(Collected data entries)
↓↓↓

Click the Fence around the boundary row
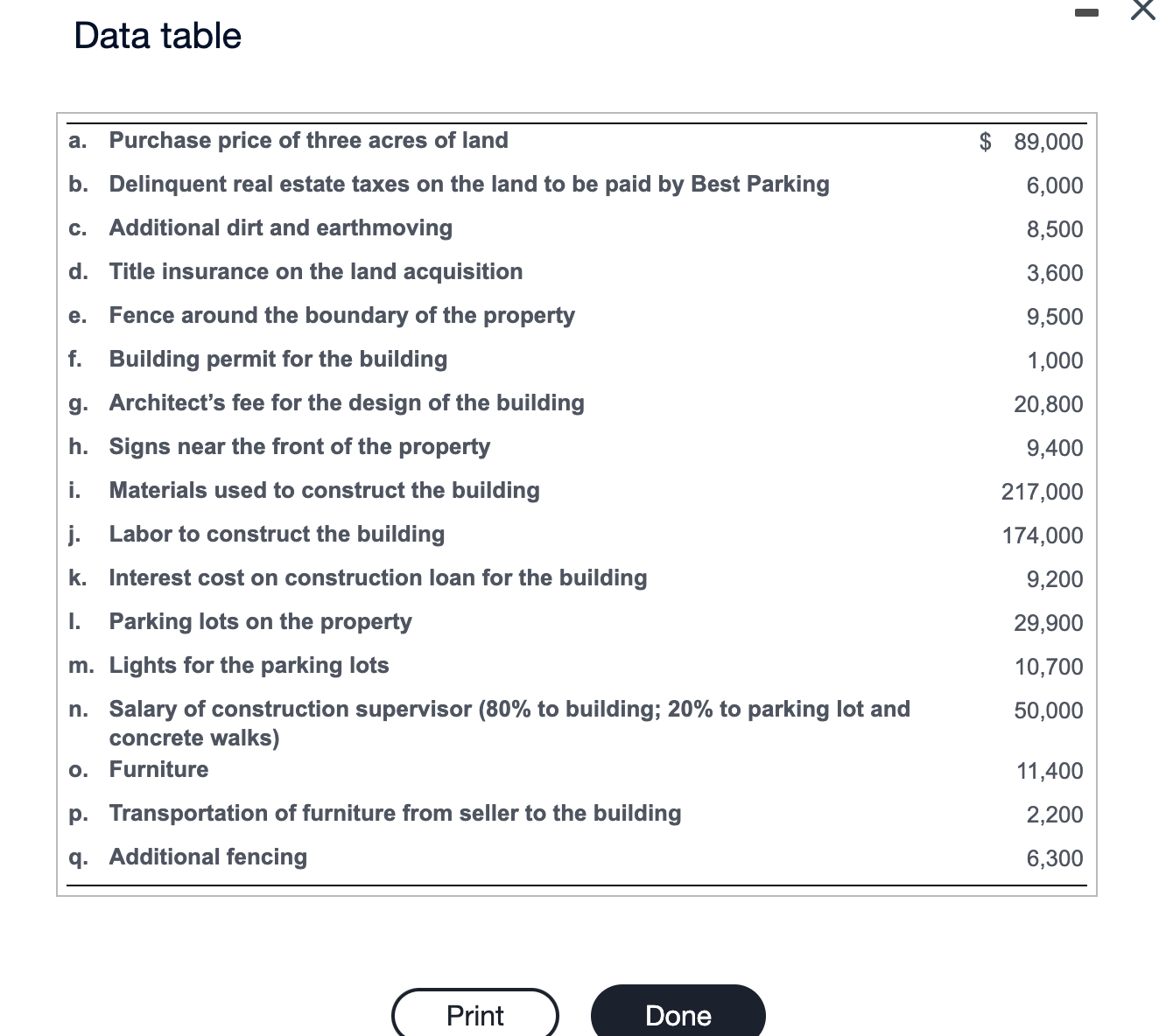Image resolution: width=1173 pixels, height=1036 pixels. 341,315
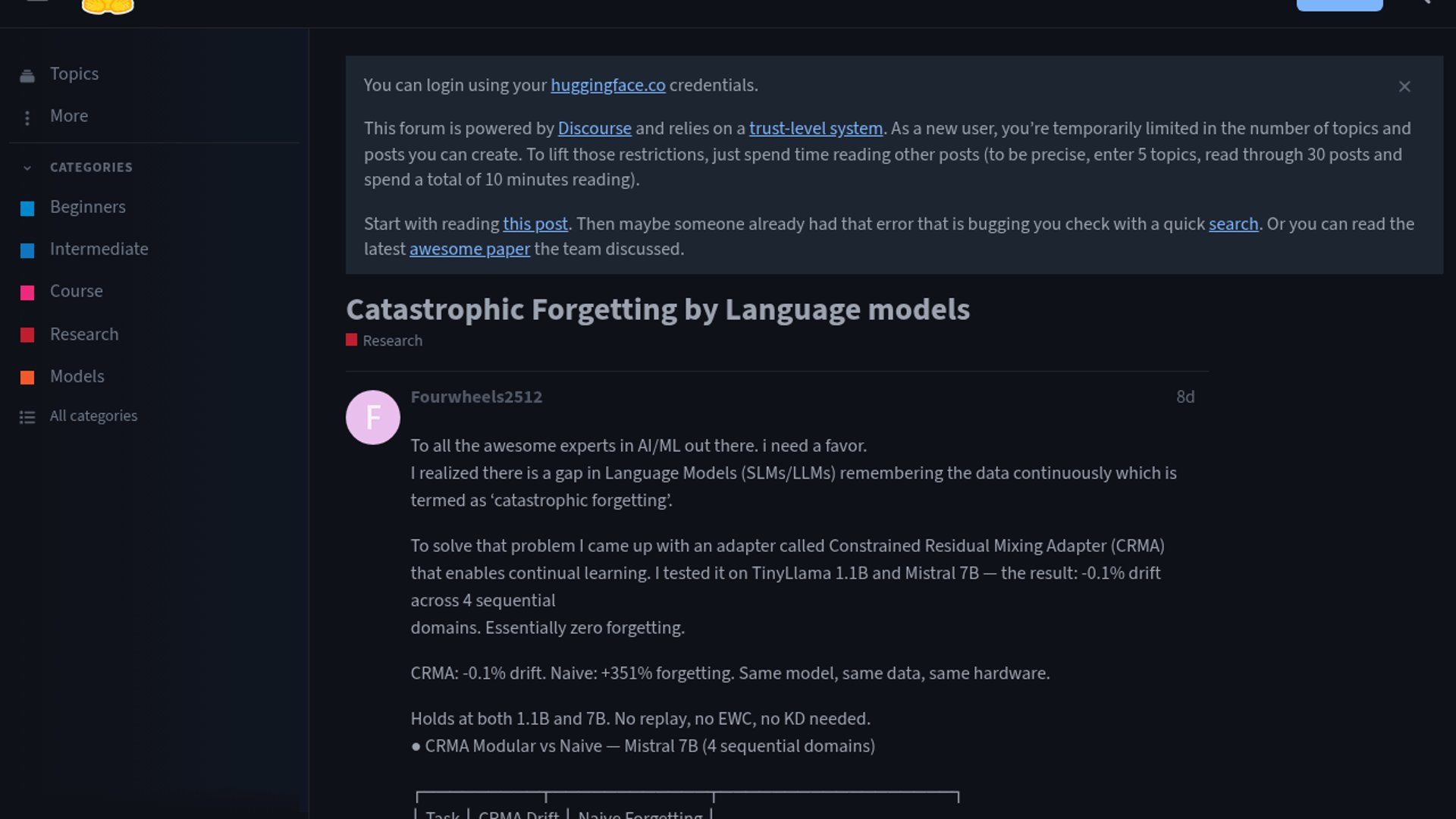Image resolution: width=1456 pixels, height=819 pixels.
Task: Dismiss the login notice banner
Action: click(x=1404, y=86)
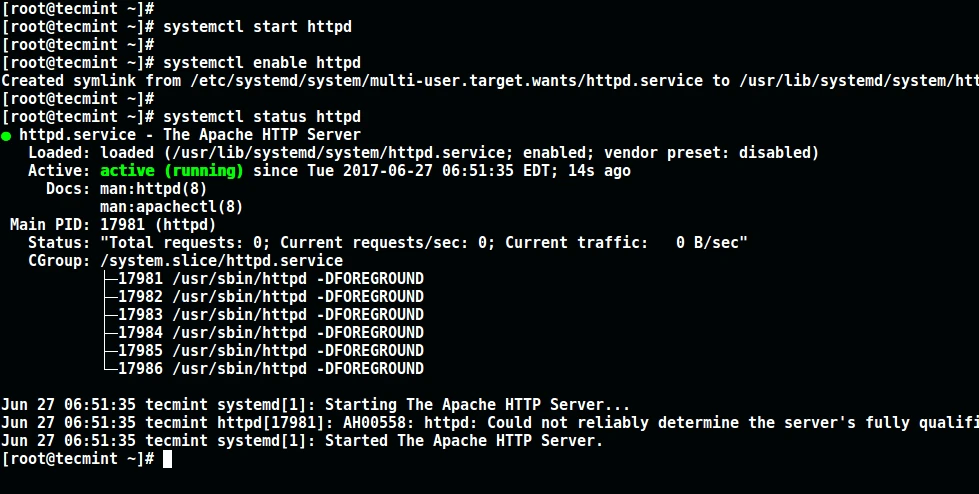This screenshot has width=979, height=494.
Task: Click the green "active (running)" status text
Action: [172, 171]
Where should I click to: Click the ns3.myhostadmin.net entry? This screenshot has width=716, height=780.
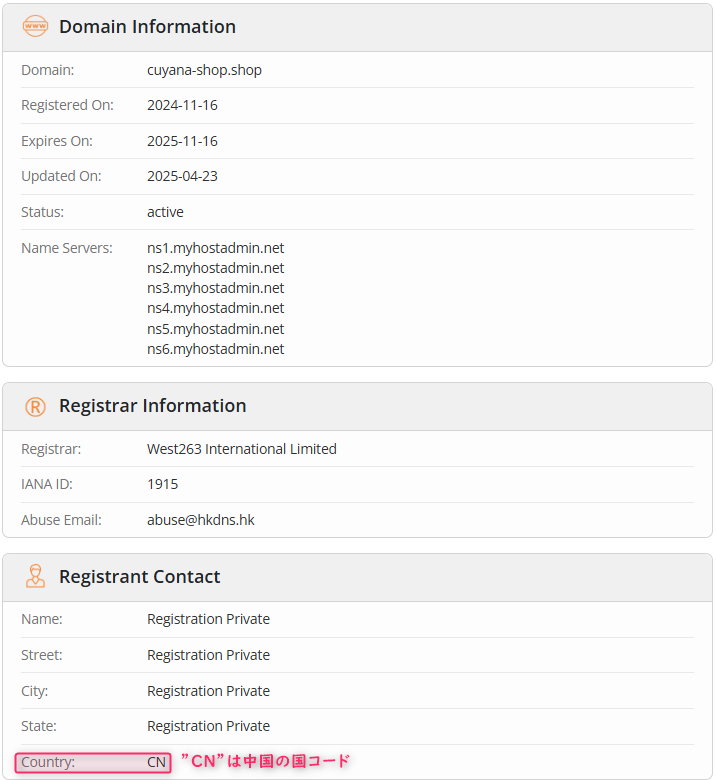[215, 288]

↑↑↑

> [Exercise instructions] Only one thing is required: an exact printout of the lines from the line containing "Where should I" through the last line of the records, pictures excluded.

> [Reply]
Where should I click to: Click the ns3.myhostadmin.net entry? This screenshot has width=716, height=780.
[215, 288]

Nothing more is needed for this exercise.